1Chifeng Center for Disease Control and Prevention, Department of Chronic Disease, No. 70A Yulong Street, Chifeng, 024000 Inner Mongolia Autonomous Region, China
Shufeng Bi, MD, Chifeng Center for Disease Control and Prevention, Department of Chronic Disease, No. 70A Yulong Street, Chifeng, 024000 Inner Mongolia Autonomous Region, China
Jia Yu, Yang Yu, Huixia Yu, Yanfeng Jia, Lianjie Xu, Shufeng Bi. (2025). Development and Validation of a classifier for discriminating Esophageal Carcinoma patients in early stage from advanced stage. International Journal of Genetics and Genomic Science. 4(1). DOI:10.58489/2836-2306/008
© 2025 Yang Yu, this is an open-access article distributed under the Creative Commons Attribution License, which permits unrestricted use, distribution, and reproduction in any medium, provided the original work is properly cited.
esophageal cancer, advanced stages, diagnosis, miRNA, classifier, computer algorithm.
Purpose: This study aimed to construct a model which consisted of miRNAs and individual risk factors to accurately classify esophageal cancer (EC) patients in early-stage from the advanced stage ones.
Methods: miRNAs of differential expression (DE-miRNAs) were analyzed between EC cancerous and para-cancerous tissues. The prognosis value of these miRNAs was investigated by Kaplan-Meier (KM) survival curves. The prognosis miRNAs and personal factors were selected by the least absolute shrinkage and selection operator (LASSO) logistic regression to build the classifier. The support vector machine (SVM) algorithm verified and evaluated the classifier’s accuracy and reliability.
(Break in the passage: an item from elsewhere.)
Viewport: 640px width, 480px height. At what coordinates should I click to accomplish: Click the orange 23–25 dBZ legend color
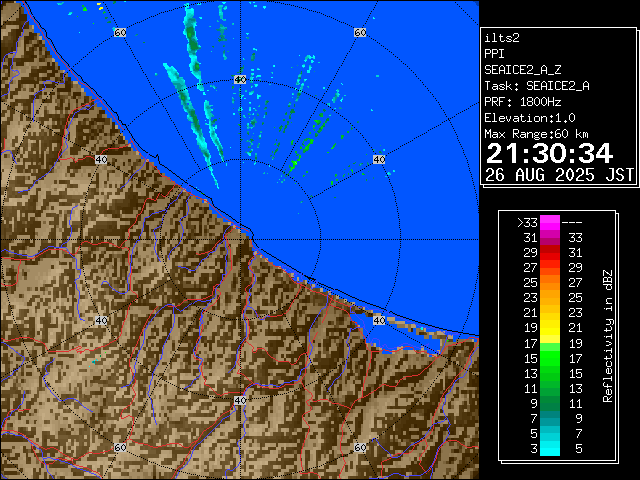[550, 298]
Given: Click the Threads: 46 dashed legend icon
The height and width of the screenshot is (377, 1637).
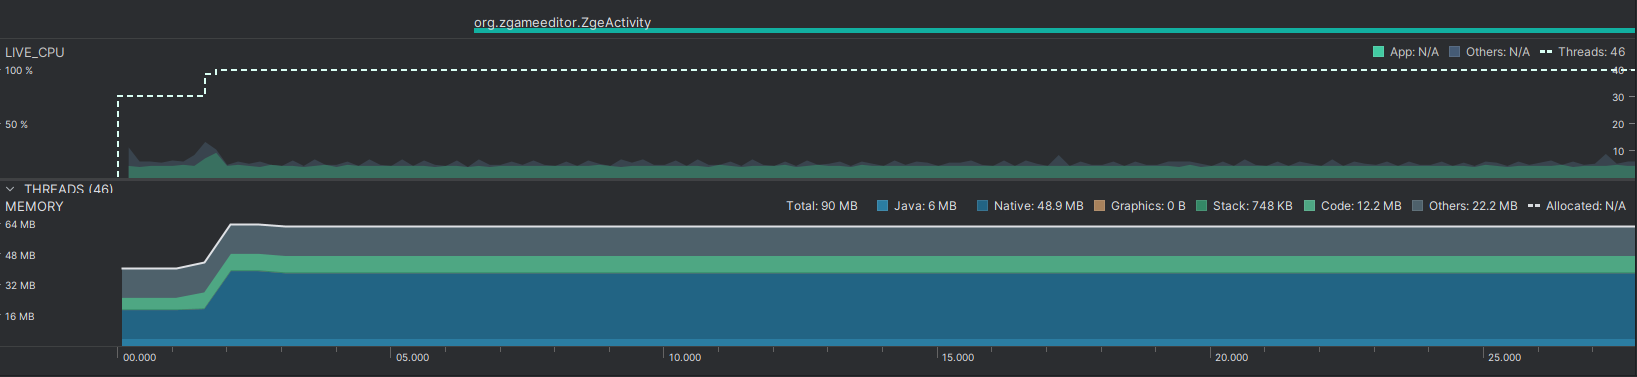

Furthermore, the nomogram model was established based on those factors for predicting the stage status of EC and was assessed using Harrell’s concordance index (C-index), the area under the time-dependent receiver operating characteristics curve (ROC-AUC), decision curve analysis (DCA), and calibration curve.
Results: Among 23 DE-miRNAs between the cancerous (n =111) and para-cancerous samples (n = 9), 18 were prognosis-related. hsa-let-7g-5p, hsa-miR-452-5p, hsa-miR-92b-5p, hsa-miR-139-3p, gender, M status, N status, T status, and postoperative radiation which were identified by LASSO. The results of SVM showed that the classifier which consisted of these 9 factors could classify the early and advanced stage of EC patients precisely and exhibit satisfied classification value with favorable reliability. These 9 factors were entered into the nomogram which had favorable discrimination, clinical usage, and calibration. hsa-let-7g-5p was the most significant one for predicting the probability of early stage, followed by N status, T status, M status, and hsa-miR-139-3p.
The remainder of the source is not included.